500 Days of AI: Part I

Is This It?

500 Days of AI

I’ve been wanting to take the time to reflect on the impact of AI on the industry at large, on how I view my work, and on my day-to-day development and admin workflow. Recently we hit the 500 Day mark of the release of GPT-4, which heralded in the current era of tools that are shaping the world around us. Creatives, and anyone working in a consulting / agency model is particularly exposed to the rapid pace of change in the space – if that’s you, you’ve already probably noticed your role or day-to-day tasks changing because of it.

Part I. Is This It?

Possibly more important than the release of GPT-4 itself was the launch of ChatGPT a few months earlier in November 2022. It ran on GPT-3, a model itself launched in 2020, but the simple productization of AI as a chatbot blew open the doors to wide consumer adoption of AI.

While I played around with GPT-3 and imagined the possibilities, it wasn’t super useful at the end of the day beyond a few specific tasks. In March 2023 I watched the GPT-4 launch keynote and signed up for a $20/mo subscription on the spot – upon launch GPT-4 was an order of magnitude more useful for a much broader category of tasks for me. Despite the actual gap in model releases being a few years, the closeness of those launches inspired a mix of fear and awe in those paying enough (but not too much) attention.

• Extracted records
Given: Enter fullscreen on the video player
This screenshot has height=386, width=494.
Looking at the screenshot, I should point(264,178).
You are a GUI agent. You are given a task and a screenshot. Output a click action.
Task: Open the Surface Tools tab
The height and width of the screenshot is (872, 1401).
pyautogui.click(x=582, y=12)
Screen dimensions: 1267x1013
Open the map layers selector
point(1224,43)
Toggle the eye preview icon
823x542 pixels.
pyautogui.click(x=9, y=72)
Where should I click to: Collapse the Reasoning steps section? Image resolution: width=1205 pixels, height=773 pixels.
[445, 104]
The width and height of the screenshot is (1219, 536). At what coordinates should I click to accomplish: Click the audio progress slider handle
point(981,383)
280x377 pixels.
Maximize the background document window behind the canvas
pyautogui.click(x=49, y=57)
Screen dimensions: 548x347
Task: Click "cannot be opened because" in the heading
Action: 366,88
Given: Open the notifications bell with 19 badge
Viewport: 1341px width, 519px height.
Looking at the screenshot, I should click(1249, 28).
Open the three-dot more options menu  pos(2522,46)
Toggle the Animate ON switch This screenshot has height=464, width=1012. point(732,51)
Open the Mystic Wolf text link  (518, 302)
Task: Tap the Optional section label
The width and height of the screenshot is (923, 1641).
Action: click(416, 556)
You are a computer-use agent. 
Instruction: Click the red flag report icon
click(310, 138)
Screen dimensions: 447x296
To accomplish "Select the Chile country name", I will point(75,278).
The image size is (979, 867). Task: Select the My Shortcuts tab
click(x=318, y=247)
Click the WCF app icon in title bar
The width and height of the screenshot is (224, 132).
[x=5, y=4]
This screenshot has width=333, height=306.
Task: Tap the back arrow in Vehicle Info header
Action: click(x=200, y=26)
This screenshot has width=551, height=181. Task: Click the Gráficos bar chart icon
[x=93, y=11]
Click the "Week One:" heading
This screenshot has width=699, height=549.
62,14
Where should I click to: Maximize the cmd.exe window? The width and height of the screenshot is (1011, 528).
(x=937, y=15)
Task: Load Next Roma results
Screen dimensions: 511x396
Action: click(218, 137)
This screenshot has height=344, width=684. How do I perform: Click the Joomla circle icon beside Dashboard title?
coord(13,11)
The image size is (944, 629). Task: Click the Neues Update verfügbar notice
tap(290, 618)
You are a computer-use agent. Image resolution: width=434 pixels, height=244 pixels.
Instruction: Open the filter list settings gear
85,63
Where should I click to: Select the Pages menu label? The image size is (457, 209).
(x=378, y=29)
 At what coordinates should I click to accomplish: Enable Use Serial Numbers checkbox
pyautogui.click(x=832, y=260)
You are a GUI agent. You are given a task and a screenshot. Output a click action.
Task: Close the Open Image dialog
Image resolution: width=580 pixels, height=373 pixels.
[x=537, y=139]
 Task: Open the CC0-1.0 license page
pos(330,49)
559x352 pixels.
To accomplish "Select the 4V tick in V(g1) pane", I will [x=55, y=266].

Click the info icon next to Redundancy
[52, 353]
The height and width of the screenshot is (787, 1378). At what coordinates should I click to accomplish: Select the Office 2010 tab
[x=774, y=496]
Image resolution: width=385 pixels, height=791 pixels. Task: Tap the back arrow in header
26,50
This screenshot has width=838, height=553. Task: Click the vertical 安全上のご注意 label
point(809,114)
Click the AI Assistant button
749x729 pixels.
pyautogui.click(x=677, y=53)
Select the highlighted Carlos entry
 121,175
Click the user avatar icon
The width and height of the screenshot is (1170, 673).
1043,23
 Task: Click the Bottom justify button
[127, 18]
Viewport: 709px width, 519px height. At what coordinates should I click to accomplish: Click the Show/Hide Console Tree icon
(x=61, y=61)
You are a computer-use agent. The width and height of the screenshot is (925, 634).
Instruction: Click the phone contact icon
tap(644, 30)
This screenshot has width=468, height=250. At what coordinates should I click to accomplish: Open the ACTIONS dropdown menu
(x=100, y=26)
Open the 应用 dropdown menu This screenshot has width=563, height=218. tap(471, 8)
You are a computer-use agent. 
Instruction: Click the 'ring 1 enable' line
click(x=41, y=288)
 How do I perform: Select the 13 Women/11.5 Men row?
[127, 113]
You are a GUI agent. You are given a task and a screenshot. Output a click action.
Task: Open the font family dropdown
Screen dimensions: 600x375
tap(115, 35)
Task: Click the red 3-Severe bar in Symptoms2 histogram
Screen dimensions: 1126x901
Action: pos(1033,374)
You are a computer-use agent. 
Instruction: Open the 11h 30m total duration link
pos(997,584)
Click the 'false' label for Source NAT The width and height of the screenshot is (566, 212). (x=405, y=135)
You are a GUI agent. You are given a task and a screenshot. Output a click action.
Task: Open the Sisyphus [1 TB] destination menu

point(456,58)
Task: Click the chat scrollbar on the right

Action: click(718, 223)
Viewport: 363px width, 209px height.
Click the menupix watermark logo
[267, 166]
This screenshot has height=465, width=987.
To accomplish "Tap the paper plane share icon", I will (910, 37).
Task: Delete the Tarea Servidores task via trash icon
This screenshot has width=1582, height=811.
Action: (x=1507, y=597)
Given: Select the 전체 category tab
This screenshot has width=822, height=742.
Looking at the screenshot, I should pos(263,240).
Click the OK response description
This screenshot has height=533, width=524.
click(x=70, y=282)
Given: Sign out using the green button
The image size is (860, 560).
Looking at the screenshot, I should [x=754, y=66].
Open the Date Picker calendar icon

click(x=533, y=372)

• Problems to work on
**1)** Condense the paragraph of the 500 Days of AI essay beginning "Possibly more important than the release" into two or three bullet points that keep its main facts.
**2)** Retype the portion of the 500 Days of AI essay starting with "Part I. Is This" and going on through "too much) attention.".
**3)** Write what comes next in the 500 Days of AI essay, picking up after its final sentence.

• Exercise answers
**1)**
- ChatGPT launched in November 2022, a few months before GPT-4, and may have mattered more than GPT-4's release.
- It ran on GPT-3, a model released in 2020.
- Packaging AI as a simple chatbot product opened the way to wide consumer adoption.

**2)**
Part I. Is This It?

Possibly more important than the release of GPT-4 itself was the launch of ChatGPT a few months earlier in November 2022. It ran on GPT-3, a model itself launched in 2020, but the simple productization of AI as a chatbot blew open the doors to wide consumer adoption of AI.

While I played around with GPT-3 and imagined the possibilities, it wasn’t super useful at the end of the day beyond a few specific tasks. In March 2023 I watched the GPT-4 launch keynote and signed up for a $20/mo subscription on the spot – upon launch GPT-4 was an order of magnitude more useful for a much broader category of tasks for me. Despite the actual gap in model releases being a few years, the closeness of those launches inspired a mix of fear and awe in those paying enough (but not too much) attention.

**3)**
Within weeks there were people loudly expecting double-digit unemployment rates by the end of the year, the end of the web, the end of websites, and basically any technology hyperbole you can imagine.

This timing lined up perfectly with the crypto bear market, which left a lot of online charlatans looking for something to talk about and a lot of unused GPU power. Adjacent to the Twitter charlatans were the entrepreneurial hustle bros, boosted by El*n’s new Twitter algorithm with their claims of 6-digit MRR for their new AI startups they built over the weekend.

All of this was happened simultaneously with interest rates shooting up, VC investment dropping like a rock, and the creative industry going into a relative freeze compared to the previous 2 years.

A year and a half later, where are we?

Generally speaking, I don’t think we’re much closer to the doomsday scenarios being predicted in March-April 2023. We’re a few minor versions – mostly cheaper but not necessarily any stronger – of GPT-4 ahead, and economically things have bounced back (in the US at least) in a way that nobody would have expected, even if it’s all built on top of the Nvidia stock price.

A handful of AI tools have made it into the mainstream beyond ChatGPT – Claude Artifacts, Cursor, Perplexity to name a few – but high churn and high GPU costs have destroyed a majority of businesses that were lazily built on top of frontier models. Meanwhile Meta’s rapidly improving open-source llama models have destroyed any alpha in developing frontier models themselves – once believed to be OpenAI’s unique strength.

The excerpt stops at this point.